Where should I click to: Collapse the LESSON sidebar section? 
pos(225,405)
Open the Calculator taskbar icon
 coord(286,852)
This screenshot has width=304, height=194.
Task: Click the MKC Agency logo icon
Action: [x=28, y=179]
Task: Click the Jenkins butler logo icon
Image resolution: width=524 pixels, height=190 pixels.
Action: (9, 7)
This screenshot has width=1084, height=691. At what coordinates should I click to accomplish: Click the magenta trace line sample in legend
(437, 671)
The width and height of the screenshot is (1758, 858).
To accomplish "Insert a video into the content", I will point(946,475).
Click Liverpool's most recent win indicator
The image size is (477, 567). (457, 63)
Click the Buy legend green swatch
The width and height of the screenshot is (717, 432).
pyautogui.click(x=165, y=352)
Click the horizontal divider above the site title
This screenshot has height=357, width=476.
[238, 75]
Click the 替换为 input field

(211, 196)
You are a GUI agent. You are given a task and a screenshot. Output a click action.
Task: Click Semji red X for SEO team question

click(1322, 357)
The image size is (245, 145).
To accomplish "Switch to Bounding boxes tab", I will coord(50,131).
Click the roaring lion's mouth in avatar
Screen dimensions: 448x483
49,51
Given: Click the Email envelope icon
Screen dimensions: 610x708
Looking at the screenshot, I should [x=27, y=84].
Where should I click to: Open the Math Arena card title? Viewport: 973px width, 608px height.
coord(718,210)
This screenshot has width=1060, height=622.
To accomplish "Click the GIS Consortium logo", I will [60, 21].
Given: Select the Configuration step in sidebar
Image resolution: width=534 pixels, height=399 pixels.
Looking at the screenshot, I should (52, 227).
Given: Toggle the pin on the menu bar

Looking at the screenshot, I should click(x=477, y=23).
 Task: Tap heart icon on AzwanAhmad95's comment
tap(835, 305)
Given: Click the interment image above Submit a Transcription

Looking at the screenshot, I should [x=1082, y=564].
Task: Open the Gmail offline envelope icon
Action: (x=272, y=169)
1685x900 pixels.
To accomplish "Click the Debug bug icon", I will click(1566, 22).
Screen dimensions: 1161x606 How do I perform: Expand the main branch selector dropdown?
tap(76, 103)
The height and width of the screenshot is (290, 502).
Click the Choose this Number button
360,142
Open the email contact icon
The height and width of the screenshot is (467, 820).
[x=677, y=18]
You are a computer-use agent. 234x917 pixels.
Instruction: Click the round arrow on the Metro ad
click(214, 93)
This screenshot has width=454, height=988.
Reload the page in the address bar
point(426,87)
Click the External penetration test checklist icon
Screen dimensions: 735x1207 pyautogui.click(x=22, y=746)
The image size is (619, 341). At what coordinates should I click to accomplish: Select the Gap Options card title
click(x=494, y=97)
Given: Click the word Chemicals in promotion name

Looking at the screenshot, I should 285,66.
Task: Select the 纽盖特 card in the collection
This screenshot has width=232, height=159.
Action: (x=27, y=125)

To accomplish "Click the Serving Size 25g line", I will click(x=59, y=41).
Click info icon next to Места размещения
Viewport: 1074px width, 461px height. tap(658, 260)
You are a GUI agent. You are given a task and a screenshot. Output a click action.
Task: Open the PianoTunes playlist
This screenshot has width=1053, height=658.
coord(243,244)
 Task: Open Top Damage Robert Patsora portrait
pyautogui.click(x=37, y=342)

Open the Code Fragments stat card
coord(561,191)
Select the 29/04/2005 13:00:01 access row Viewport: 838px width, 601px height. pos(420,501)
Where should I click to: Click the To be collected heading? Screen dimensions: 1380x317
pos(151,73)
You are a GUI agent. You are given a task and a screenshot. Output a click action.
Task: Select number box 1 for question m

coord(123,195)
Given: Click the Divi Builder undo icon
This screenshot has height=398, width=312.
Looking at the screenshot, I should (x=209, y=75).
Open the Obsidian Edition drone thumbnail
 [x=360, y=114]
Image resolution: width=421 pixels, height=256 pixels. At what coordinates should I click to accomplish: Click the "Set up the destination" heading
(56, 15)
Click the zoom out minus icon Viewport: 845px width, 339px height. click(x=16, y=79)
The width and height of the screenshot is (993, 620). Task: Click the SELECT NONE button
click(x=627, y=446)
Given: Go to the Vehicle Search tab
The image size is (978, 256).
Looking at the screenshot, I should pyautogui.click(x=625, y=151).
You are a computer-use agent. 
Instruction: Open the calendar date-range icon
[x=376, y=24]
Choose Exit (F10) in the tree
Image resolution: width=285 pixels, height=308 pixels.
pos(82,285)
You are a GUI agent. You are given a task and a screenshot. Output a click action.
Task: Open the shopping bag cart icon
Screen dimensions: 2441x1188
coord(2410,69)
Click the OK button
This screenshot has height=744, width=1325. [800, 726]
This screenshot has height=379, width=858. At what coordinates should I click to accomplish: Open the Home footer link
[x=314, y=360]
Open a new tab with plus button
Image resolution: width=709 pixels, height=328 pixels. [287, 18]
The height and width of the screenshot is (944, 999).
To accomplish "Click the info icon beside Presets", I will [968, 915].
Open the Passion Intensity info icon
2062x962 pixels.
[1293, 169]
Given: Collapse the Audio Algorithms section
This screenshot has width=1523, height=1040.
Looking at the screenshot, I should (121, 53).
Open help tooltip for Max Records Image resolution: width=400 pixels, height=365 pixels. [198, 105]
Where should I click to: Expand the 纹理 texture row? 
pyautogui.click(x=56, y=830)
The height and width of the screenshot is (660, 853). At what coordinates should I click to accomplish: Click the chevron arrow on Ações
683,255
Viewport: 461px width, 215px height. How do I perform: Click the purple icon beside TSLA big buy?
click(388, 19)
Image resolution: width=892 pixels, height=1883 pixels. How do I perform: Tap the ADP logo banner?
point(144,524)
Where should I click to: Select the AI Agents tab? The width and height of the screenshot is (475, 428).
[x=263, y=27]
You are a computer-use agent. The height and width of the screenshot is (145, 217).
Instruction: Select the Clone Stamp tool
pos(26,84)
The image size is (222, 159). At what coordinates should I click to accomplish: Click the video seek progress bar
== == ==
→ Work request
Return the full material unchanged.

→ Response below
Where should I click to: Collapse the LESSON sidebar section? 
pos(225,405)
Open the Calculator taskbar icon
 coord(286,852)
This screenshot has width=304, height=194.
Task: Click the MKC Agency logo icon
Action: [x=28, y=179]
Task: Click the Jenkins butler logo icon
Image resolution: width=524 pixels, height=190 pixels.
Action: (9, 7)
This screenshot has width=1084, height=691. At what coordinates should I click to accomplish: Click the magenta trace line sample in legend
(437, 671)
The width and height of the screenshot is (1758, 858).
To accomplish "Insert a video into the content", I will point(946,475).
Click Liverpool's most recent win indicator
The image size is (477, 567). (457, 63)
Click the Buy legend green swatch
The width and height of the screenshot is (717, 432).
pyautogui.click(x=165, y=352)
Click the horizontal divider above the site title
This screenshot has height=357, width=476.
[238, 75]
Click the 替换为 input field

(211, 196)
You are a GUI agent. You are given a task and a screenshot. Output a click action.
Task: Click Semji red X for SEO team question

click(1322, 357)
The image size is (245, 145).
To accomplish "Switch to Bounding boxes tab", I will coord(50,131).
Click the roaring lion's mouth in avatar
Screen dimensions: 448x483
49,51
Given: Click the Email envelope icon
Screen dimensions: 610x708
Looking at the screenshot, I should [x=27, y=84].
Where should I click to: Open the Math Arena card title? Viewport: 973px width, 608px height.
coord(718,210)
This screenshot has width=1060, height=622.
To accomplish "Click the GIS Consortium logo", I will [60, 21].
Given: Select the Configuration step in sidebar
Image resolution: width=534 pixels, height=399 pixels.
Looking at the screenshot, I should (52, 227).
Given: Toggle the pin on the menu bar

Looking at the screenshot, I should click(x=477, y=23).
 Task: Tap heart icon on AzwanAhmad95's comment
tap(835, 305)
Given: Click the interment image above Submit a Transcription

Looking at the screenshot, I should [x=1082, y=564].
Task: Open the Gmail offline envelope icon
Action: (x=272, y=169)
1685x900 pixels.
To accomplish "Click the Debug bug icon", I will click(1566, 22).
Screen dimensions: 1161x606 How do I perform: Expand the main branch selector dropdown?
tap(76, 103)
The height and width of the screenshot is (290, 502).
Click the Choose this Number button
360,142
Open the email contact icon
The height and width of the screenshot is (467, 820).
[x=677, y=18]
You are a computer-use agent. 234x917 pixels.
Instruction: Click the round arrow on the Metro ad
click(214, 93)
This screenshot has width=454, height=988.
Reload the page in the address bar
point(426,87)
Click the External penetration test checklist icon
Screen dimensions: 735x1207 pyautogui.click(x=22, y=746)
The image size is (619, 341). At what coordinates should I click to accomplish: Select the Gap Options card title
click(x=494, y=97)
Given: Click the word Chemicals in promotion name

Looking at the screenshot, I should 285,66.
Task: Select the 纽盖特 card in the collection
This screenshot has width=232, height=159.
Action: (x=27, y=125)

To accomplish "Click the Serving Size 25g line", I will click(x=59, y=41).
Click info icon next to Места размещения
Viewport: 1074px width, 461px height. tap(658, 260)
You are a GUI agent. You are given a task and a screenshot. Output a click action.
Task: Open the PianoTunes playlist
This screenshot has width=1053, height=658.
coord(243,244)
 Task: Open Top Damage Robert Patsora portrait
pyautogui.click(x=37, y=342)

Open the Code Fragments stat card
coord(561,191)
Select the 29/04/2005 13:00:01 access row Viewport: 838px width, 601px height. pos(420,501)
Where should I click to: Click the To be collected heading? Screen dimensions: 1380x317
pos(151,73)
You are a GUI agent. You are given a task and a screenshot. Output a click action.
Task: Select number box 1 for question m

coord(123,195)
Given: Click the Divi Builder undo icon
This screenshot has height=398, width=312.
Looking at the screenshot, I should (x=209, y=75).
Open the Obsidian Edition drone thumbnail
 [x=360, y=114]
Image resolution: width=421 pixels, height=256 pixels. At what coordinates should I click to accomplish: Click the "Set up the destination" heading
(56, 15)
Click the zoom out minus icon Viewport: 845px width, 339px height. click(x=16, y=79)
The width and height of the screenshot is (993, 620). Task: Click the SELECT NONE button
click(x=627, y=446)
Given: Go to the Vehicle Search tab
The image size is (978, 256).
Looking at the screenshot, I should pyautogui.click(x=625, y=151).
You are a computer-use agent. 
Instruction: Open the calendar date-range icon
[x=376, y=24]
Choose Exit (F10) in the tree
Image resolution: width=285 pixels, height=308 pixels.
pos(82,285)
You are a GUI agent. You are given a task and a screenshot. Output a click action.
Task: Open the shopping bag cart icon
Screen dimensions: 2441x1188
coord(2410,69)
Click the OK button
This screenshot has height=744, width=1325. [800, 726]
This screenshot has height=379, width=858. At what coordinates should I click to accomplish: Open the Home footer link
[x=314, y=360]
Open a new tab with plus button
Image resolution: width=709 pixels, height=328 pixels. [287, 18]
The height and width of the screenshot is (944, 999).
To accomplish "Click the info icon beside Presets", I will [968, 915].
Open the Passion Intensity info icon
2062x962 pixels.
[1293, 169]
Given: Collapse the Audio Algorithms section
This screenshot has width=1523, height=1040.
Looking at the screenshot, I should (121, 53).
Open help tooltip for Max Records Image resolution: width=400 pixels, height=365 pixels. [198, 105]
Where should I click to: Expand the 纹理 texture row? 
pyautogui.click(x=56, y=830)
The height and width of the screenshot is (660, 853). At what coordinates should I click to accomplish: Click the chevron arrow on Ações
683,255
Viewport: 461px width, 215px height. How do I perform: Click the purple icon beside TSLA big buy?
click(388, 19)
Image resolution: width=892 pixels, height=1883 pixels. How do I perform: Tap the ADP logo banner?
point(144,524)
Where should I click to: Select the AI Agents tab? The width and height of the screenshot is (475, 428).
[x=263, y=27]
You are a computer-use agent. The height and width of the screenshot is (145, 217).
Instruction: Select the Clone Stamp tool
pos(26,84)
The image size is (222, 159). At what coordinates should I click to accomplish: Click the video seek progress bar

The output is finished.